Physical Education (PE)
PE is taught as a Core subject up until Year 10 where the subject can then be accessed via the elective program.
At Years 7 and 8, our students participate in the Sports Education program where they develop the skills and knowledge of different sports to compete and officiate at interschool sport level and compete in athletics, cross country and swimming carnivals.
At Year 9, PE is a core subject and can also be taken as an elective to further prepare for VCE studies.
Year 9/10 Physical Education Elective
Through the Year 9/10 elective program, students will analyse and evaluate their own physical activity levels, investigate different components of fitness and factors which affect being inactive in Australia. They will also explore the various systems of the body and how their function affects performance, as well as the acquisition of skills and how they are taught.
Students will engage in a variety of recreational and sporting activities. Students look at the theory that underpins the parts of the program. Students will participate in peer teaching or coaching situations with a focus on skill development and improvement.
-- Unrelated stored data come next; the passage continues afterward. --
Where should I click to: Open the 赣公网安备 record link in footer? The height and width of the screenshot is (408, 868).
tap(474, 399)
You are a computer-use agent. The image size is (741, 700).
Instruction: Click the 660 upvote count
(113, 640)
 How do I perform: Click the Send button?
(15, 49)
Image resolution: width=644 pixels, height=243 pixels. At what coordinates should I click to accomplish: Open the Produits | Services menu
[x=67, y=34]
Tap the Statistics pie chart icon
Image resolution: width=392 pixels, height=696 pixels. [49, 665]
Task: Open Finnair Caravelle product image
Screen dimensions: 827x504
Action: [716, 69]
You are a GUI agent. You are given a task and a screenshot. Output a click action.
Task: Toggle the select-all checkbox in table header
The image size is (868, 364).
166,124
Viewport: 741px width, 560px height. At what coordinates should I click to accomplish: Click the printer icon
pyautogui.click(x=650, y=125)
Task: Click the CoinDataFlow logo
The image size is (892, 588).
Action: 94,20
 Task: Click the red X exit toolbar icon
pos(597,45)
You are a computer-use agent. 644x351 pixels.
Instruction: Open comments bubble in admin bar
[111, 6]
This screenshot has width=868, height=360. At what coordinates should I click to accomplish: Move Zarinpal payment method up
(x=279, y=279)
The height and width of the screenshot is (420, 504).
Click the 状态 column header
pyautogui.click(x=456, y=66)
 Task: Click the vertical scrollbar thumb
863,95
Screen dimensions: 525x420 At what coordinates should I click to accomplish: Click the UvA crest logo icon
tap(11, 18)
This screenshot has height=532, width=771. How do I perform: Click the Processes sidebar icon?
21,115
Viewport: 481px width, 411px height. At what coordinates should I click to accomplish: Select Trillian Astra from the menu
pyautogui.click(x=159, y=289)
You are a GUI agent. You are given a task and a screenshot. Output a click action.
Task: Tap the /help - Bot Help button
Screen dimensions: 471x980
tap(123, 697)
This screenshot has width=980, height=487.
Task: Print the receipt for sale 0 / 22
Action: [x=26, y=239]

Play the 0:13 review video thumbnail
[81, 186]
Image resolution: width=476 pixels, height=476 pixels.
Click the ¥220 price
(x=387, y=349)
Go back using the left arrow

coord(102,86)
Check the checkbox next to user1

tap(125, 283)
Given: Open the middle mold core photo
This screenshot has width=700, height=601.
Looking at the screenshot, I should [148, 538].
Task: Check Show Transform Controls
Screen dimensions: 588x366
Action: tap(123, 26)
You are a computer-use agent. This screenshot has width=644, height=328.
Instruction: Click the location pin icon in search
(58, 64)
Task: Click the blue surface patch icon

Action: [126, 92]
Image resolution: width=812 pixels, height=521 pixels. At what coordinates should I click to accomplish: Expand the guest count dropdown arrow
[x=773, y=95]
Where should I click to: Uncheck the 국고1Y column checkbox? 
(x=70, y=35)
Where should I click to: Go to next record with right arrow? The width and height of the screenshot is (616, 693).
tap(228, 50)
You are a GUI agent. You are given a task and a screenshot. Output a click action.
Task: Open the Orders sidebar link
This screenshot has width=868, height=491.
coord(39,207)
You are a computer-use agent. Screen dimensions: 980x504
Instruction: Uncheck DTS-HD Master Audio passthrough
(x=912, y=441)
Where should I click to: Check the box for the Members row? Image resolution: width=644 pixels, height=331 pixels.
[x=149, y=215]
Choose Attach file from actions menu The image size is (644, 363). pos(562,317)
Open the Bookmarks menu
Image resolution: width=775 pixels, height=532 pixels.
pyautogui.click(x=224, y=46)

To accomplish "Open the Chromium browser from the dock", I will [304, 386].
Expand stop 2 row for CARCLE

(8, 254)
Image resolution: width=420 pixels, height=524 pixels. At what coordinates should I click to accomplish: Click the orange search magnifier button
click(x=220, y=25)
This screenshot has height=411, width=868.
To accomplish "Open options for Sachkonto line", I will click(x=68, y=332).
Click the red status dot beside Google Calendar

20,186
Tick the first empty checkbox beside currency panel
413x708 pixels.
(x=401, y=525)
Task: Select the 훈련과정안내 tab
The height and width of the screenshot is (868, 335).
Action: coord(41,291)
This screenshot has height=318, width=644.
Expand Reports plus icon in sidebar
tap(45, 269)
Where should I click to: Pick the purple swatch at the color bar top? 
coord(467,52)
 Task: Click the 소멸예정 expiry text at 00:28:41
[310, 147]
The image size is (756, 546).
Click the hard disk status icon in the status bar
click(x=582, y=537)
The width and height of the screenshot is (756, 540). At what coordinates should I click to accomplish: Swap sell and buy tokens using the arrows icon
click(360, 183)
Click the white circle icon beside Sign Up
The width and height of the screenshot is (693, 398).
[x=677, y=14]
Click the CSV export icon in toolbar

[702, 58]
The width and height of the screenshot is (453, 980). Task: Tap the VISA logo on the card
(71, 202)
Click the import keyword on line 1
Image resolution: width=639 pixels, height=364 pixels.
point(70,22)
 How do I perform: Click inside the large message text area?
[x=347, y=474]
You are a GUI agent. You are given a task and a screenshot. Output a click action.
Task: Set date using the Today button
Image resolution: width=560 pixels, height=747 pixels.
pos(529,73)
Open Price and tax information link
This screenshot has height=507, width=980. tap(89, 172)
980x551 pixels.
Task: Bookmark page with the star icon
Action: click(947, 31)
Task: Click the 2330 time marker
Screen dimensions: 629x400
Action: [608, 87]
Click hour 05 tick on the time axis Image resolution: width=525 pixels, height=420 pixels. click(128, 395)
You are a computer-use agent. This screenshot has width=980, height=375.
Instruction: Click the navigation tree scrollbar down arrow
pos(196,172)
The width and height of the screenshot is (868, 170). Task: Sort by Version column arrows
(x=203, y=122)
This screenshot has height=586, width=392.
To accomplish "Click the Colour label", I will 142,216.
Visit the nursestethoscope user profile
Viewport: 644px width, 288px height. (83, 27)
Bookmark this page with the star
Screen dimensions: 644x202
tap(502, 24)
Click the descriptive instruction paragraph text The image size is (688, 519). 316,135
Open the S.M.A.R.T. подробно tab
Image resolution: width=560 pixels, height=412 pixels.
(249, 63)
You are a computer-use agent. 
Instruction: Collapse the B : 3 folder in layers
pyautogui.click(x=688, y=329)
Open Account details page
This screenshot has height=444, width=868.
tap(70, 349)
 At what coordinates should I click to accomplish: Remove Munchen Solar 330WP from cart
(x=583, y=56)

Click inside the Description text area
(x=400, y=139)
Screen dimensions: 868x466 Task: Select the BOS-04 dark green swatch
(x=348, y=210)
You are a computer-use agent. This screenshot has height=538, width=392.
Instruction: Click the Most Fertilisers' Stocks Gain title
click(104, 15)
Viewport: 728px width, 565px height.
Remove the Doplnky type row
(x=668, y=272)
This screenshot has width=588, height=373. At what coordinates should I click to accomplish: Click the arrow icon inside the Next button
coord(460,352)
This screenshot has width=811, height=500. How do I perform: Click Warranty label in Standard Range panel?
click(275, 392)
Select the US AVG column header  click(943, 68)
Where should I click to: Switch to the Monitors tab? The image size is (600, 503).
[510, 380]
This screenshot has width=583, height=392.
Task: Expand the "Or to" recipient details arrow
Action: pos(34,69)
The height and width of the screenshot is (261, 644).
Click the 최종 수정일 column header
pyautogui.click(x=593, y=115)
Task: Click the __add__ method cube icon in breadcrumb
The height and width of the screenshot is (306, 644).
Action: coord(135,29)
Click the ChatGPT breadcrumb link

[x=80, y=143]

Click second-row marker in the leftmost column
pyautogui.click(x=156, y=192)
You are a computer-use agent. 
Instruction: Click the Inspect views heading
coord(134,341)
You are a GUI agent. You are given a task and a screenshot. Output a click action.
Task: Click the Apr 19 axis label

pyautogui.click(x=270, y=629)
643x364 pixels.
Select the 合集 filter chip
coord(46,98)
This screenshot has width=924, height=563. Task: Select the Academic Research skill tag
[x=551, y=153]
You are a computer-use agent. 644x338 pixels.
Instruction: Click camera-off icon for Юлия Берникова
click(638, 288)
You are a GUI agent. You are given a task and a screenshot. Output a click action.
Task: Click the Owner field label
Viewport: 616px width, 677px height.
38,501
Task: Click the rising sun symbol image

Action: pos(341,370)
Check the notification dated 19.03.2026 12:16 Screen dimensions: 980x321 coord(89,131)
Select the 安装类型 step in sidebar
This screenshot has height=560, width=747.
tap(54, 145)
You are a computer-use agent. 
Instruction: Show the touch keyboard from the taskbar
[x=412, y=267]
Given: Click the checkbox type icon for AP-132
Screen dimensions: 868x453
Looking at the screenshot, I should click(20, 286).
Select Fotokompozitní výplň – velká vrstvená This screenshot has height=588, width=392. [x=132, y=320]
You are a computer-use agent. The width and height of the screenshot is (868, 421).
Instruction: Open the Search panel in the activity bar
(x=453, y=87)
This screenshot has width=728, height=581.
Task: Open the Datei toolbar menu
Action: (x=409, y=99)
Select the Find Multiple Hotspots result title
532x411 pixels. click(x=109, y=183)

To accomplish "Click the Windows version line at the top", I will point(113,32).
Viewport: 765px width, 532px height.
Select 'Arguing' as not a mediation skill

They will undertake a variety of roles in team games and assume responsibility for the organisation of aspects of a sporting competition.
For students to be able to select Physical Education they must have or purchase the entire school PE uniform.
Physical Education is also offered at VCE along with Outdoor Educational Studies.
VCE Physical Education
Students examine the biological, physiological, psychological, social and cultural influences on performance and participation in physical activity. Physical Education focuses on the complex interrelationship between motor learning and psychological, biomechanical, physiological and sociological factors that influence physical performances, together with the wider social attitudes to and understanding of physical activity.
Unit 1: Bodies in Motion
Students explore how body systems work together to produce movement and analyse this motion using biomechanical principles. They are introduced to the aerobic and anaerobic pathways that provide muscles with the energy required for movement and the basic characteristics of each pathway. Students use practical activities to demonstrate biomechanical principles and how the correct application of biomechanics and technology can lead to improved performance in sport and physical activity.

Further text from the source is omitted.